AIM OF THE EXERCISE: Continue the story below about how the Blueberry Bang tea got its name, picking up right after its final sentence.

EXTRACT PROVIDED:
■ ■ ■ ■ ■ ■ ■

Blueberry bang, we admit, is a strange name for a cup of tea. But did you know the name actually comes from an old recipe of Eastern Canada? To explain we take you to 1930‟s New Brunswick. In those days a German immigrant named Frederick Wolfhasen began experimenting with new machines to facilitate the picking of the low growing wild blueberries that grew in abundance around his farm. Searching for the ultimate apparatus, Frederick built machines with pulleys, ropes, bicycle pedals, you name it. Everything went swimmingly until one day in August of 1934 when he fired up his latest invention, a diesel powered picker. We must tell you here that back in the old country Frederick was a tailor, not an engineer. Suffice it to say, he probably should have kept clear of the internal combustion engine. He pulled the starter. As it began to whir and rumble, Frederick began to calculate the dollars he would soon line his pockets with.

■ ■ ■ ■ ■ ■ ■

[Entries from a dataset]
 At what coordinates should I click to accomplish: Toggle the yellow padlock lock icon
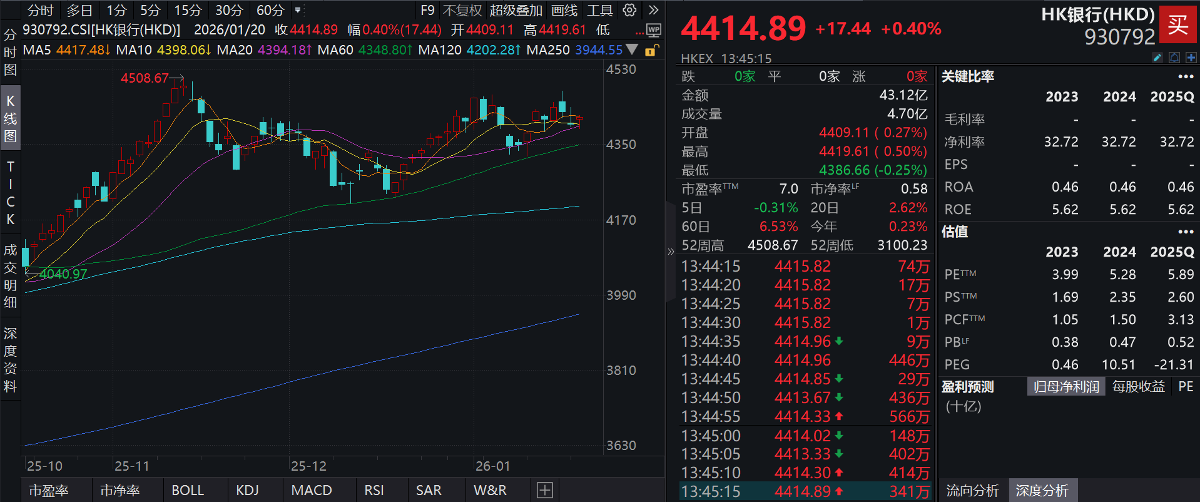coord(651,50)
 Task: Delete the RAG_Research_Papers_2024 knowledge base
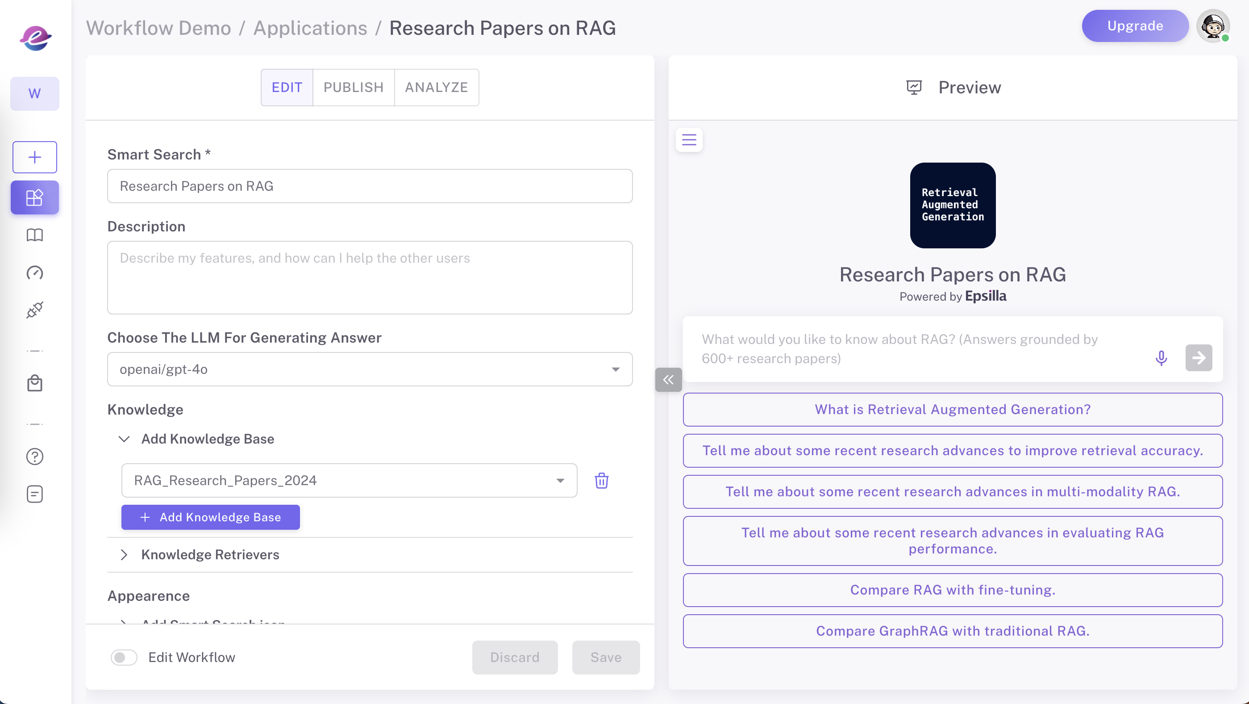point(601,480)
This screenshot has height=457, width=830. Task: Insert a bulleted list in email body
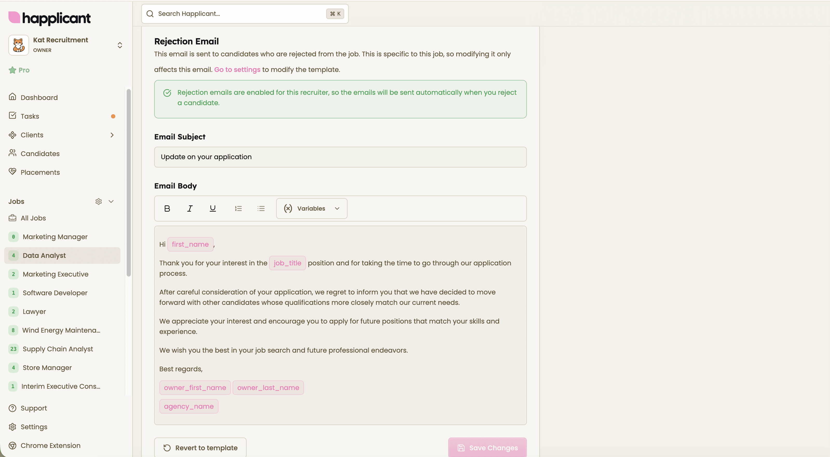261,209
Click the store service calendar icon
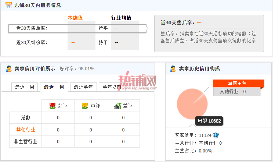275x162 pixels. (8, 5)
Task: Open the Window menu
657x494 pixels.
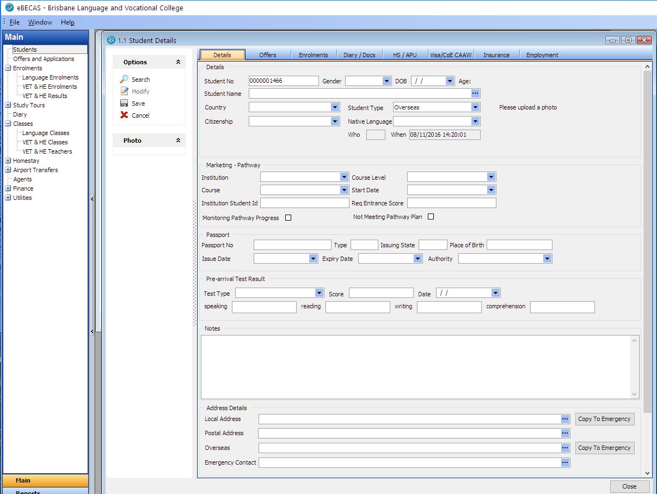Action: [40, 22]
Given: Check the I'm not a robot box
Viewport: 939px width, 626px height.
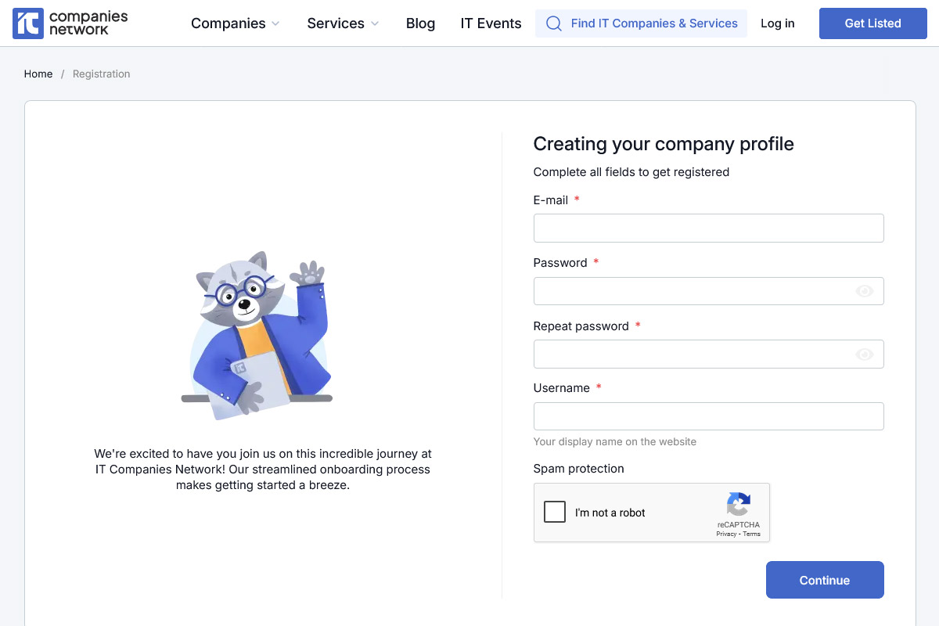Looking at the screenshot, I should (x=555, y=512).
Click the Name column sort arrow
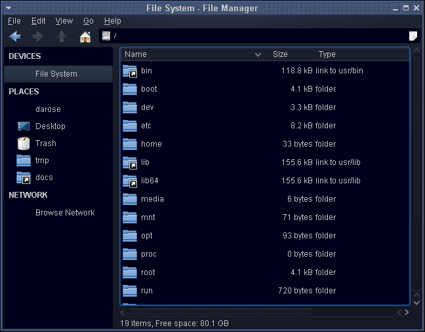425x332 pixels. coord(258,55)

■ ■ ■ ■ ■ ■ ■

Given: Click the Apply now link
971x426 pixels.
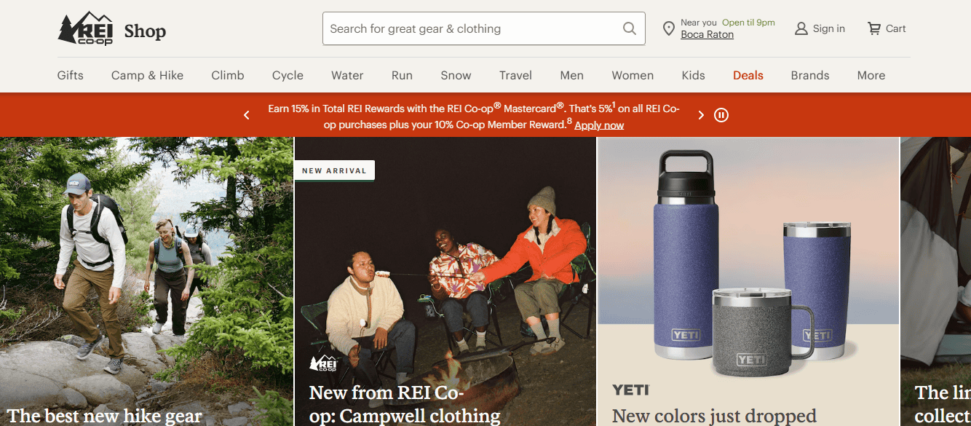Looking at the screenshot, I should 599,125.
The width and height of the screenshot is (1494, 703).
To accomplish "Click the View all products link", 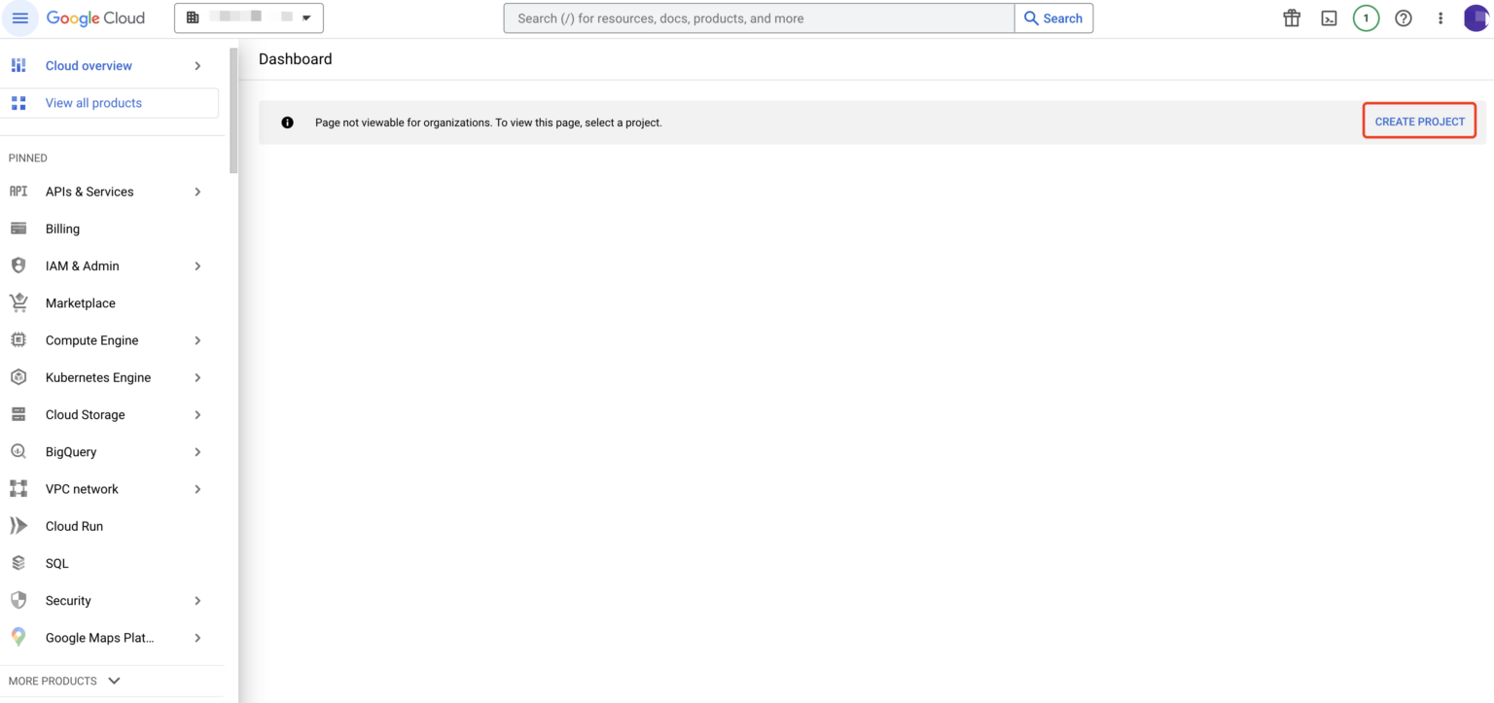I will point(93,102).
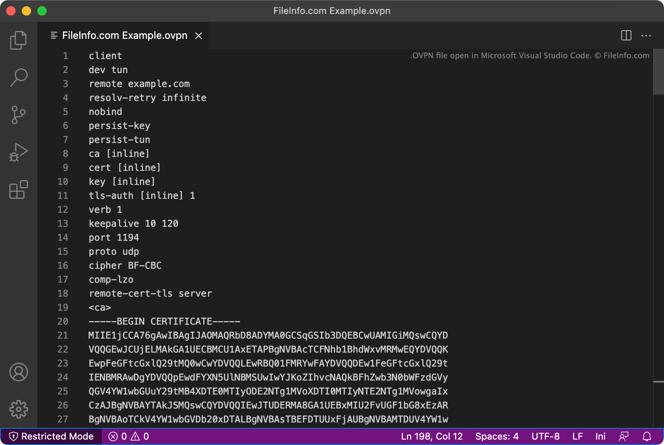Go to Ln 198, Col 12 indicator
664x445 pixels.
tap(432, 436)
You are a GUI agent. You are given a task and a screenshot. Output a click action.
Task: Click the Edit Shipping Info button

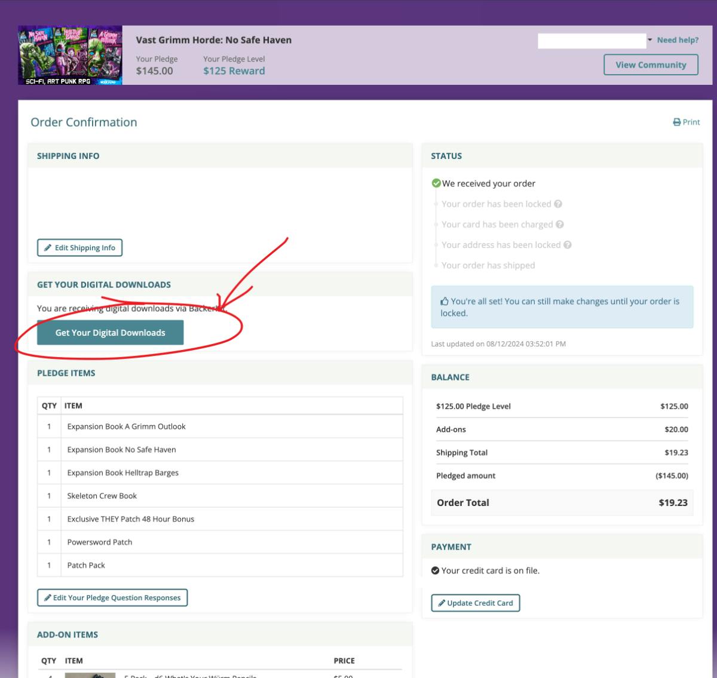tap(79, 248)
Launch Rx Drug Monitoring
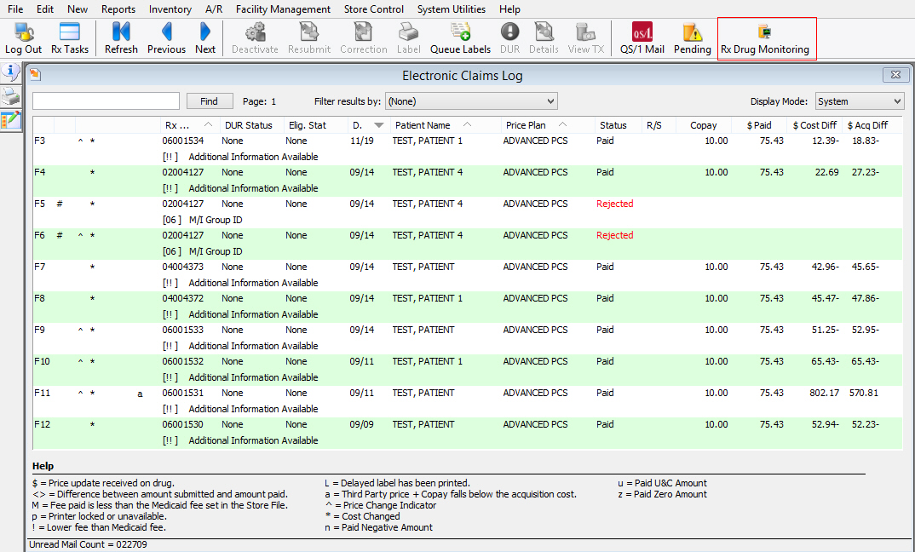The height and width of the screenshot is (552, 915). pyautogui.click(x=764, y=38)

■ ■ ■ ■ ■ ■ ■

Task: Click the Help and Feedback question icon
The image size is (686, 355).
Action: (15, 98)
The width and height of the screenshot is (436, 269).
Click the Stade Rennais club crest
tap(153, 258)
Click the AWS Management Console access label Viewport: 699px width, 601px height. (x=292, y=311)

■ ■ ■ ■ ■ ■ ■

ANSWER BELOW:
A half-mile away, Frederick‟s sturdy wife Gisela began to prepare lunch, a German pancake made from flour, shortening and sugar. As she mixed and stirred she heard what would later be described by the dairyman, who doubled as the local reporter, as a “loud clap, booming and most frightful.” Running outside, Gisela froze in her tracks when she saw what would later be described by the same dairyman as, “a wall, nay, a tidal wave of blueberries,” flying towards the house. Moments later Gisela, her new sundress, the porch, and her dog Fritz, were plastered. Frederick, whose English was still not all that good, covered the half mile back to the farm house in a mere 5 minutes yelling, “Blueberries! Bang! Gisela!” over and over as he did so. By the time he arrived, Gisela, being the good stout wife that she was, was already back in the kitchen stirring her dough, which was now peppered richly with the deliciously sweet wild blueberries. Frederick blurted again, “Bluberries! Bang! Gisela!” To which Gisela replied, “Yah. Blueberries. Bang. Frederick.” Well, about 30 minutes later they sat down to the most delicious dish either of them had ever eaten. At her husband‟s urging, Gisela later entered the concoction at the local fair and the name stuck.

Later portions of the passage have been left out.